Quote Originally Posted by martyb
im still having trouble with this could you do a punnet square for dummies plz?
So i can narrow it down, exactly what part are you having trouble with? Reading the punnet square or genetics in general?

A punnet square is easy.

Imagine this is in excel, with clearly defined rows (horizontal) and columns (vertical).

Recessive: A gene that is not “expressed” unless there are two copies.
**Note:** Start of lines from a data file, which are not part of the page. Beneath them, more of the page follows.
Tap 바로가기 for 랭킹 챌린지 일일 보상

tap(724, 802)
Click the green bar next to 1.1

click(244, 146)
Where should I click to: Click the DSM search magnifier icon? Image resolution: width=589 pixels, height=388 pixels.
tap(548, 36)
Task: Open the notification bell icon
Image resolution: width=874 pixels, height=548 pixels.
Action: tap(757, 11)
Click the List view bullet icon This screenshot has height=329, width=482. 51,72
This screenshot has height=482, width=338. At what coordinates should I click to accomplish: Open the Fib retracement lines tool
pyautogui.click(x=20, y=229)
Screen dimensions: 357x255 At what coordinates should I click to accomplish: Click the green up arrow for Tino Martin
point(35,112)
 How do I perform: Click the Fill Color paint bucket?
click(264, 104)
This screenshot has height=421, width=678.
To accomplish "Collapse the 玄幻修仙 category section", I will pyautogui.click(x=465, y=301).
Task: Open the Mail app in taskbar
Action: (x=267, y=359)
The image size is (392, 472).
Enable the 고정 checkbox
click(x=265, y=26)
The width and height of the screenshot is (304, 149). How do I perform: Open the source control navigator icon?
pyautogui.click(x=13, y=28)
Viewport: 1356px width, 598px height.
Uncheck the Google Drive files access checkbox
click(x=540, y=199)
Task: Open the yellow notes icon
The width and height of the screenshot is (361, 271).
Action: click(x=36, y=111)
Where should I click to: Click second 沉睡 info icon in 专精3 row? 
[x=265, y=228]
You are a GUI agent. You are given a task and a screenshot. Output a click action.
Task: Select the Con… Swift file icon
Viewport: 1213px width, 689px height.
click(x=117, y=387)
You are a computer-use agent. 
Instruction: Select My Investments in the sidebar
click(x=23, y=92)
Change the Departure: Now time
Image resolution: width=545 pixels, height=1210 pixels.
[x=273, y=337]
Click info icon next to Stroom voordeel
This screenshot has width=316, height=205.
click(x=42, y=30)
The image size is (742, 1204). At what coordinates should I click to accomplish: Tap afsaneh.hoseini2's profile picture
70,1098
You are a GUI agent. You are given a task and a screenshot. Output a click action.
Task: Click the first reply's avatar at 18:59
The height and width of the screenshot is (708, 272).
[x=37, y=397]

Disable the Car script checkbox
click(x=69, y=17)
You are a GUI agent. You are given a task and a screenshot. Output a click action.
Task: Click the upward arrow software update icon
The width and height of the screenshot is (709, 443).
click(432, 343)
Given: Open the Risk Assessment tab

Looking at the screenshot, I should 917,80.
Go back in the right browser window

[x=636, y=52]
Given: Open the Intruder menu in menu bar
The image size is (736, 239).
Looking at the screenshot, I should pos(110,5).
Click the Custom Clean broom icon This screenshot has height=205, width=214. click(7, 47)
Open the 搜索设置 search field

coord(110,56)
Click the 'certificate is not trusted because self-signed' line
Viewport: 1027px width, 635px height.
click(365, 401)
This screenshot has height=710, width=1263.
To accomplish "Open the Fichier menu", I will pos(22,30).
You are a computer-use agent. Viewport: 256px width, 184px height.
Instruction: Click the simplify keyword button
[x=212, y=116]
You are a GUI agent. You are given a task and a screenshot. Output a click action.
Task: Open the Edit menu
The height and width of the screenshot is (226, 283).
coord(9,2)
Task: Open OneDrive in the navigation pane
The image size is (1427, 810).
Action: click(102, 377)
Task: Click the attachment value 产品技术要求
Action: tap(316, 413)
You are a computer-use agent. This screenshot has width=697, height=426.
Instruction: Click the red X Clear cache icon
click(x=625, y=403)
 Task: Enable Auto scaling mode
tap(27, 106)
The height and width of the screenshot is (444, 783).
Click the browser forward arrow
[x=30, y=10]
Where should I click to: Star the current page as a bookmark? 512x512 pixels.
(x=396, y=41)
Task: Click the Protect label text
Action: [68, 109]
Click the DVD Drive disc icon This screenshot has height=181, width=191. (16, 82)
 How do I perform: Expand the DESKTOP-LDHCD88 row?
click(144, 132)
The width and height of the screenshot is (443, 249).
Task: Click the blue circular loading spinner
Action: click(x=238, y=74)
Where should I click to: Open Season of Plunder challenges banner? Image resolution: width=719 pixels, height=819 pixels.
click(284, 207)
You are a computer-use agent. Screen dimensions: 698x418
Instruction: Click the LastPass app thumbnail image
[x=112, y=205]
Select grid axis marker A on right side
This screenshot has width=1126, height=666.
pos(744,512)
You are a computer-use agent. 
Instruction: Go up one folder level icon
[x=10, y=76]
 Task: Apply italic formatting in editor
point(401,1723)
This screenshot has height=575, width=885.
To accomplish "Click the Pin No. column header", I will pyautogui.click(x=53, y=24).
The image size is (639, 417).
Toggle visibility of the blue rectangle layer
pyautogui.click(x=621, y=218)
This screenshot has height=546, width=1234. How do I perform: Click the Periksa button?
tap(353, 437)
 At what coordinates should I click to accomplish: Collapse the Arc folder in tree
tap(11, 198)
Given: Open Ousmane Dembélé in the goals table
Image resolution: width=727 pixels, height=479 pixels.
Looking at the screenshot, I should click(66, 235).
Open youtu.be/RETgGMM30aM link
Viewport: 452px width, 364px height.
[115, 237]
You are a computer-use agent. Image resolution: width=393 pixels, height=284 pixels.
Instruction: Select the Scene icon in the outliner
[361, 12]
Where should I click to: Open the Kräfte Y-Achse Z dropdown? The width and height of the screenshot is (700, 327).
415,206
One comes from each parent.
Expressed: What the rat looks like, his Phenotype.
Carries: Recessive genes that the rat has that are not expressed or his Genotype.
The albino locus is defined as "C"
CC = NON albino
Cc = NON albino, but carries the albino gene, but it is not expressed.
cc = Albino, and shows the albino traits.


In the TOP row, you will put the locus of the albino (rat 1). cc is recessive. splitting it into 2 columns
____c____c
In the FIRST column, row 2. you put the locus of the second rat, splitting in half into two rows
C

c

So the top row is rat 1's locus, and column 1 rat 2's locus.
___c___c
C---Cc---Cc

c---cc---cc

In 4 offspring, 2 will be carriers of the albino gene, but not show it and 2 will be true albino.

Make sense yet?

It's difficult when you don't actually see it in a chart.